Re: More speedups for tuple deformation

Hi,

On 2026-01-30 12:11:44 -0500, Andres Freund wrote:
> > In the attached 0004 patch I've experimented with this again. This
> > time, I wrote a function that converts the null bitmap into the isnull
> > array using a lookup table.
>
> Oh. I was just thinking of something roughly like
>
> int i nullbyte_i = attnum >> 3;
> for (int nullcol = attnum; nullcol < natts; nullcol += 8)
> {
> bits8 nullbyte = bp[nullbyte_i++];
>
> for (int onebyte = 0; onebyte < 8; onebyte++)
> {
> if (nullcol < natts)
> tts_isnull[nullcol] = nullbyte & 0x01;
> nullbyte >>= 1;
> nullcol++;
> }
> }
>
> This isn't quite right, as we'd need to deal with starting to deform at a
> attribute that's not % 8 = 0 (I'd probably just do the whole byte even if we'd
> redo a few column)). And probably lots of other stuff.
>
> With a bit of care the inner loop should be unrollable with all the moves as
> conditional moves depending on nullcol < natts. Or such.
>
> Or we could just make sure tts_isnull is always sized to be divisible by 8,
> that'd presumably allow considerably better code to be generated.
>
>
> I'd hope this would be more efficient than doing
>
> static inline bool
> att_isnull(int ATT, const bits8 *BITS)
> {
> return !(BITS[ATT >> 3] & (1 << (ATT & 0x07)));
> }
>
> for each column.

I couldn't quite let go of this, thinking there had to be a non-simd way to do
this efficiently (by basically doing SWAR). And I think there is:

We can multiply one byte of the null bitmap with a carefully chosen value that
spreads each bit into the higher bytes. E.g.

0b111 * (1 << 0) = 0b 111
0b111 * (1 << 7) = 0b 11_10000000
0b111 * ((1 << 0) | (1 << 7))
= 0b 11_10000111
0b111 * (1 << 14) = 0b1_11000000_00000000
0b111 * ((1 << 0) | (1 << 7) | ( << 14))
= 0b1_11000011_10000111
...

Then, we can fairly easily mask out the unnecessary bits.

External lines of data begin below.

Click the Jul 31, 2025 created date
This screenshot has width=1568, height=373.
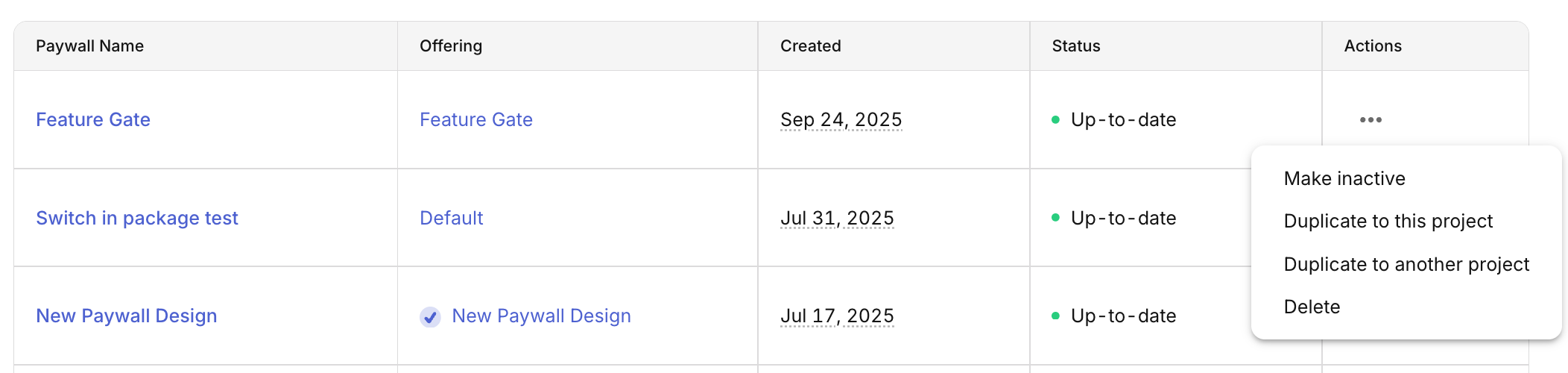click(837, 219)
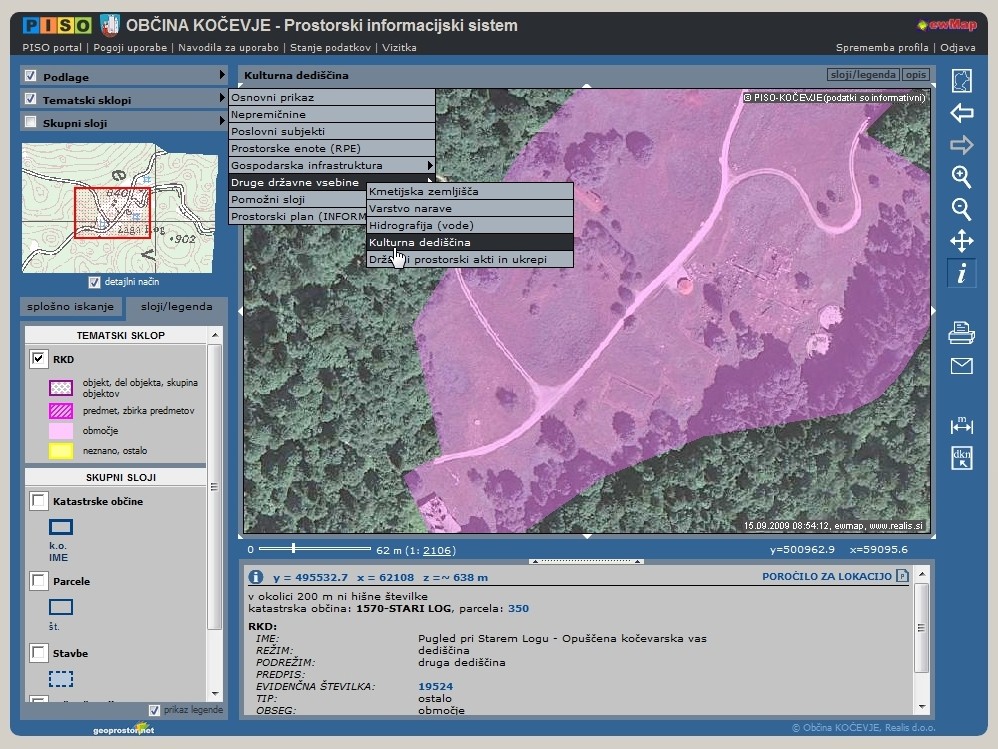The image size is (998, 749).
Task: Open the Navodila za uporabo link
Action: (x=227, y=47)
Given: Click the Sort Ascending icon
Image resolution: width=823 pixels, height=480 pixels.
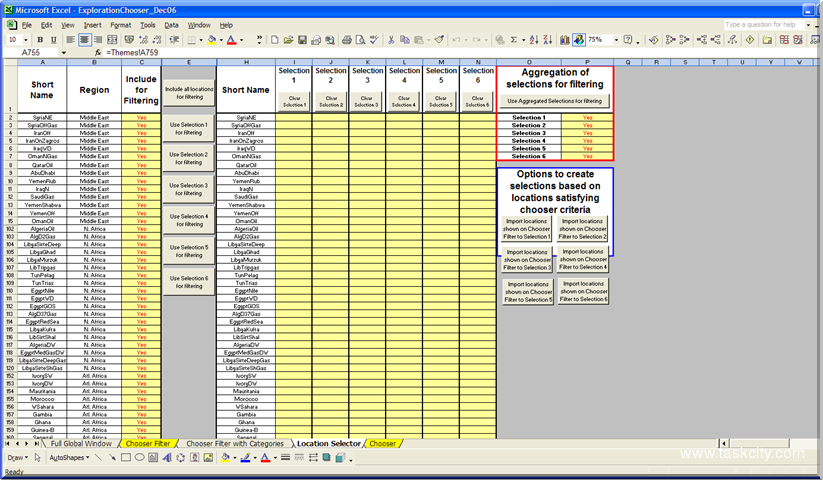Looking at the screenshot, I should [x=536, y=40].
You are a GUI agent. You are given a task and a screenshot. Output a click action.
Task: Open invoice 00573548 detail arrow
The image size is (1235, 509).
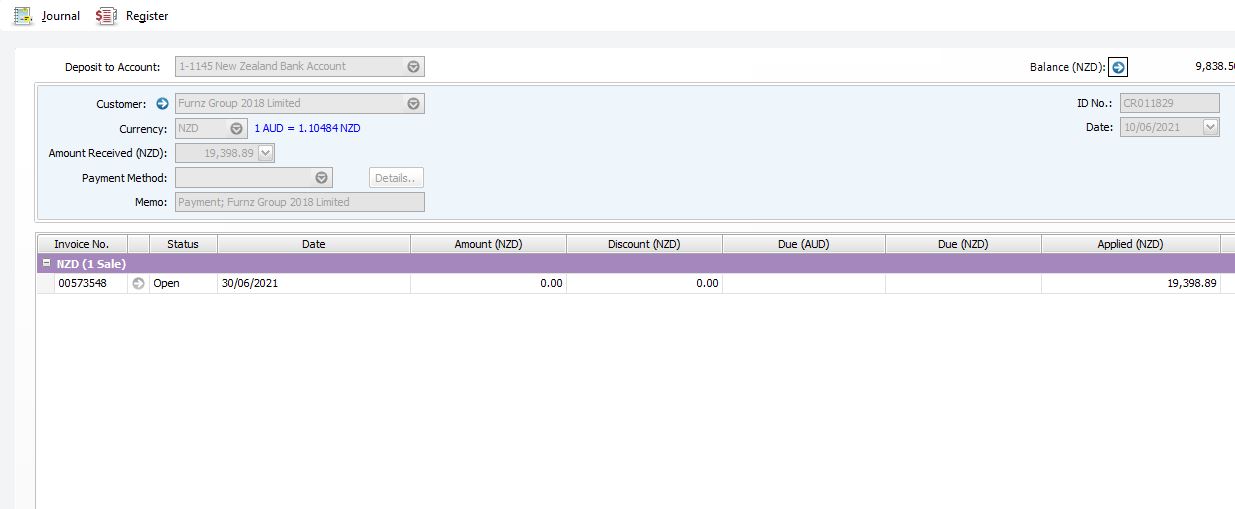click(139, 283)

However, as maybe apparent above, this won't work for the input 0xff, as the
carry from each byte's multiplications will "overflow its byte" and flip the
next bit to 0. But that's not hard to handle:

a) A single branch would probably be fine?

b) Compute the low 4 bits and high 4 bits of the bitmap in parallel and or
the result together. By just looking at 4 null bits, no carry overflow is
possible. Due to being branchless, that's propbably better.

Something like

/*
* The bits array has 1s for values and 0s for NULLs. Bit-flip that to
* get 1s for NULLs.
*/
uint8_t nullbyte = ~bp[nullbyte_i++];
/* 8 bytes where each byte is 0 or 1 depending on whether null bitmap is set */
uint64_t isnull_8;

/*
* Multiplier ensuring that input bit 0 is reflected in output bit 0, input bit 1 at output bit 8, etc.
* Other bits also will often be set and need to be masked away.
*/
uint32_t spread_bits_32 = (1U << 0) | (1U << 7) | (1U << 14) | (1U << 21);
uint64_t mask_bits_64 = 0x0101010101010101ULL;

/* convert the lower 4 bits of null bitmap word into 32 bit int */
isnull_8 = (nullbyte & 0xf) * spread_bits_32;
/* convert the upper 4 bits of null bitmap word into 32 bit int, shift into the upper 32 bit */
isnull_8 |= ((uint64_t)((nullbyte >> 4) * spread_bits_32)) << 32;

/* mask out all the bogus bits (could also be done as a 32bit op?)*/
isnull_8 &= mask_bits_64;

memcpy(&tts_isnull[nullcol], &isnull_8, sizeof(isnull_8));

should, I think, be better than a 2kB array. Perhaps not quite as fast as the
AVX512 method, but it should be decent on most hardware...

Greetings,

Andres Freund